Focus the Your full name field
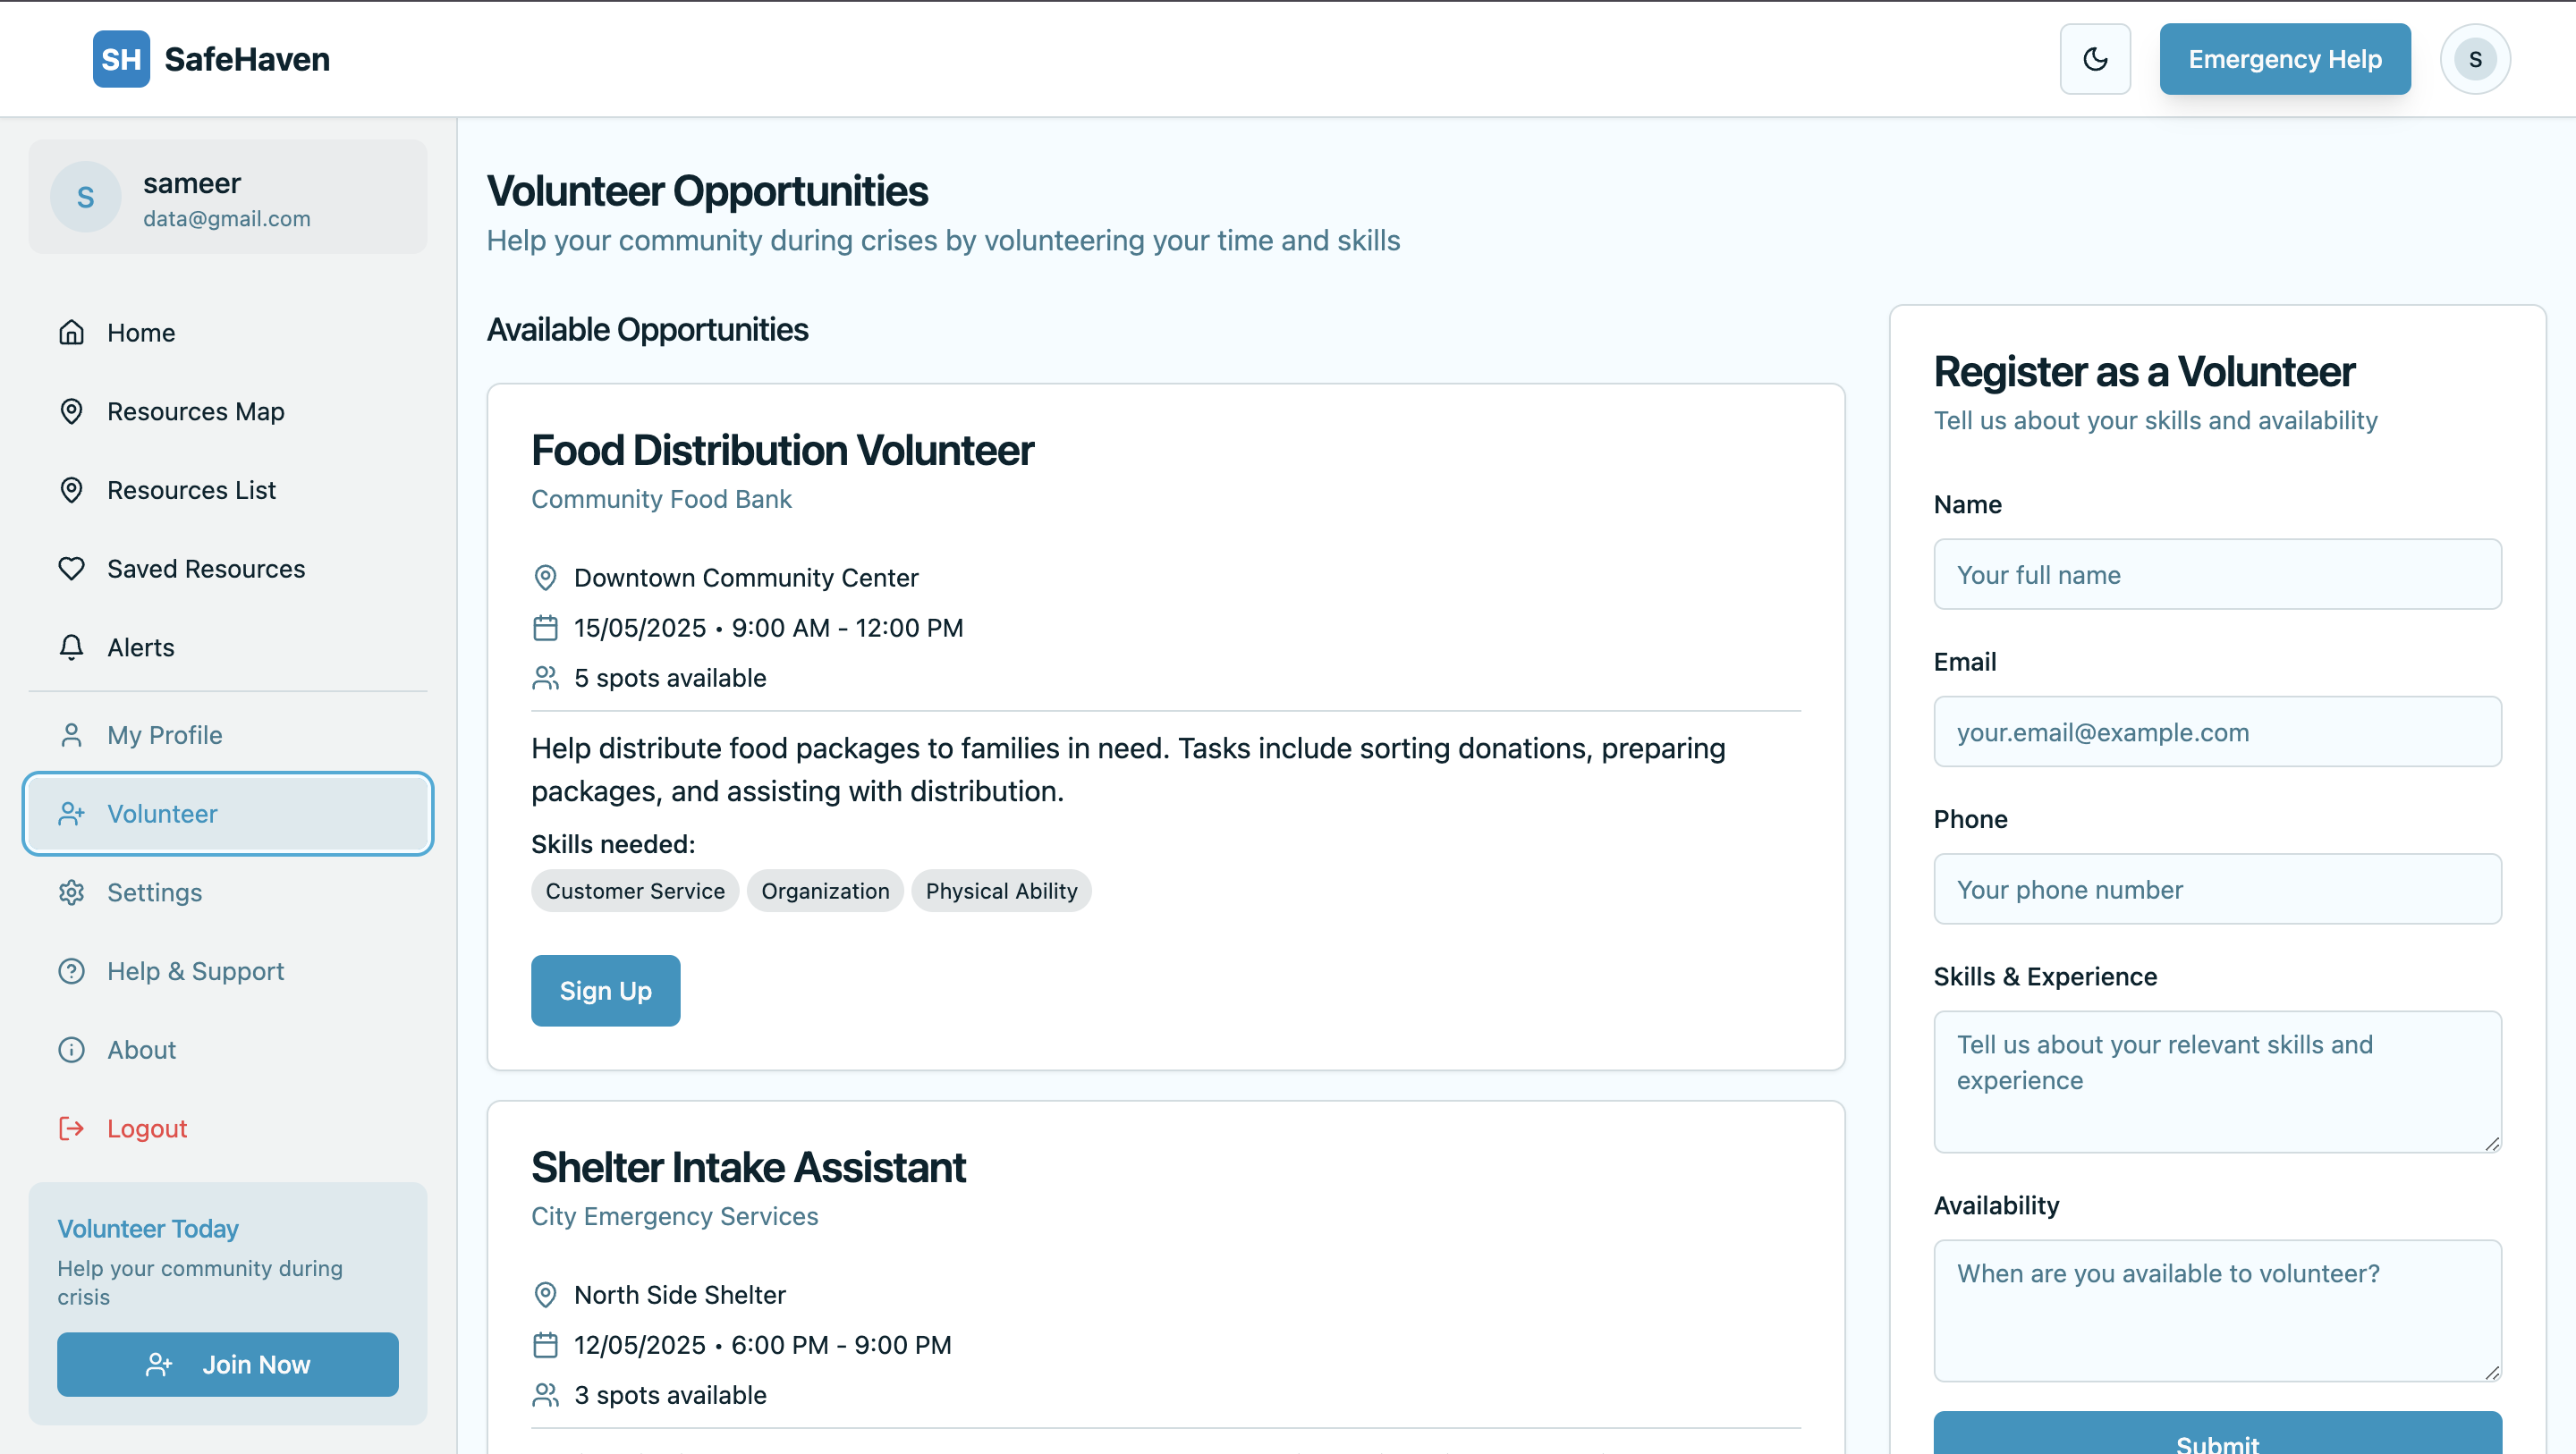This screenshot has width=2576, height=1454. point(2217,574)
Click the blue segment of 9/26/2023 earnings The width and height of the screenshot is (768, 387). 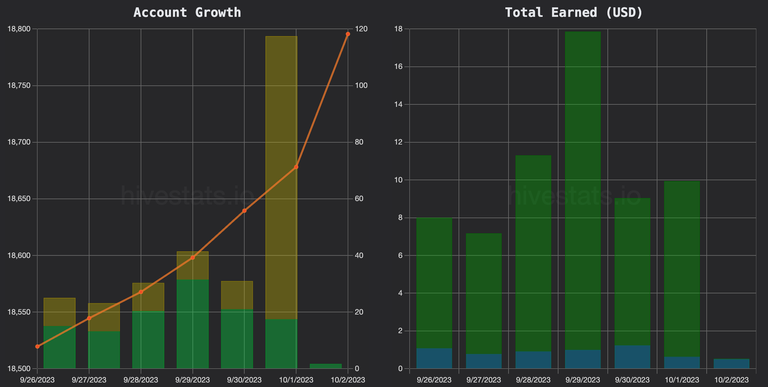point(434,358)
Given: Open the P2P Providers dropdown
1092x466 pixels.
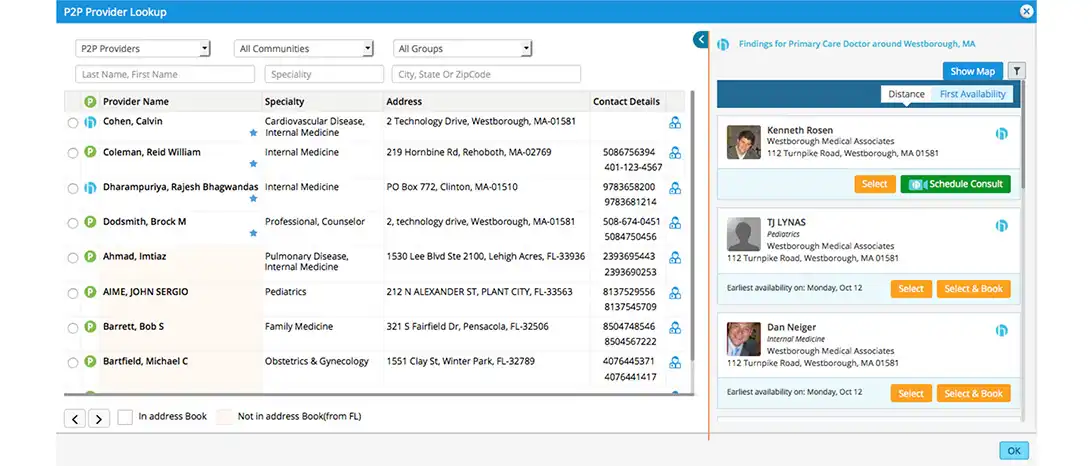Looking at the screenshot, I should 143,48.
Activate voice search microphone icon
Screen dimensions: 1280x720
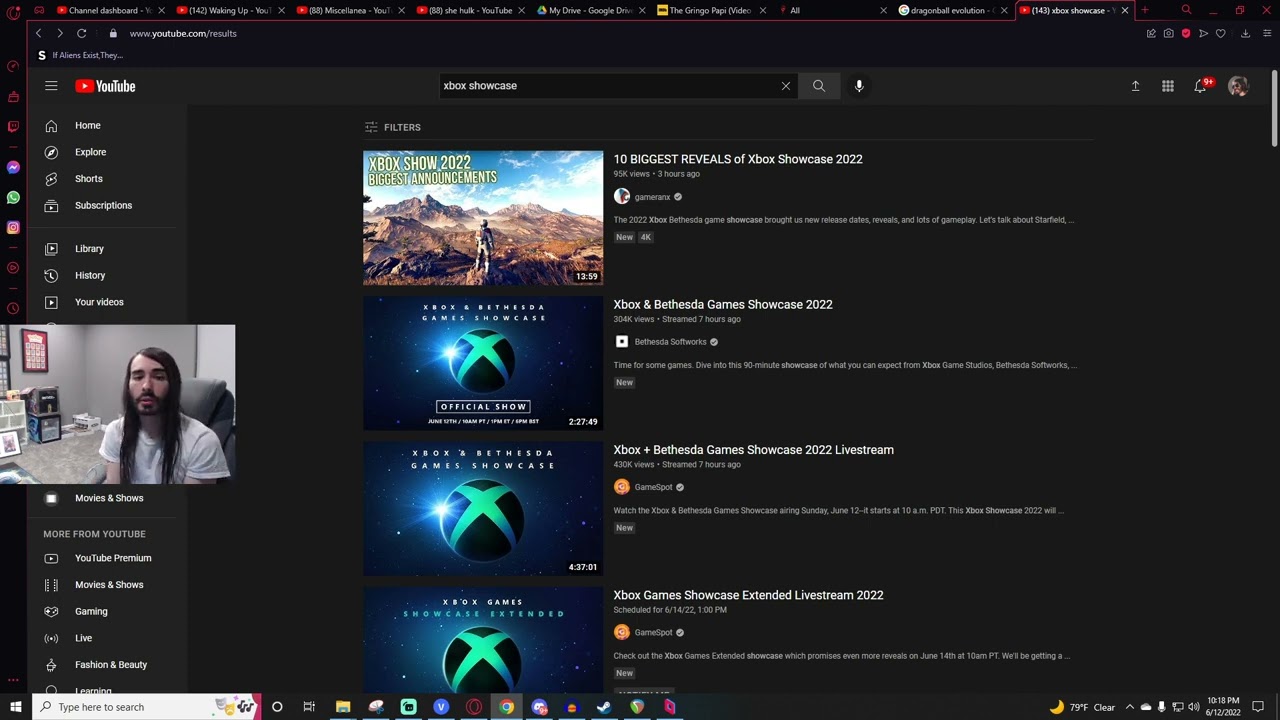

#### TO BE DONE
Please rewrite the rows from the line containing "Given: Open the P2P Providers dropdown" down to the end of the rows, substituting "menu" for "dropdown" and leaving everything else unchanged. Omit the pictures.

#### IN RESPONSE
Given: Open the P2P Providers menu
1092x466 pixels.
Looking at the screenshot, I should 143,48.
Activate voice search microphone icon
Screen dimensions: 1280x720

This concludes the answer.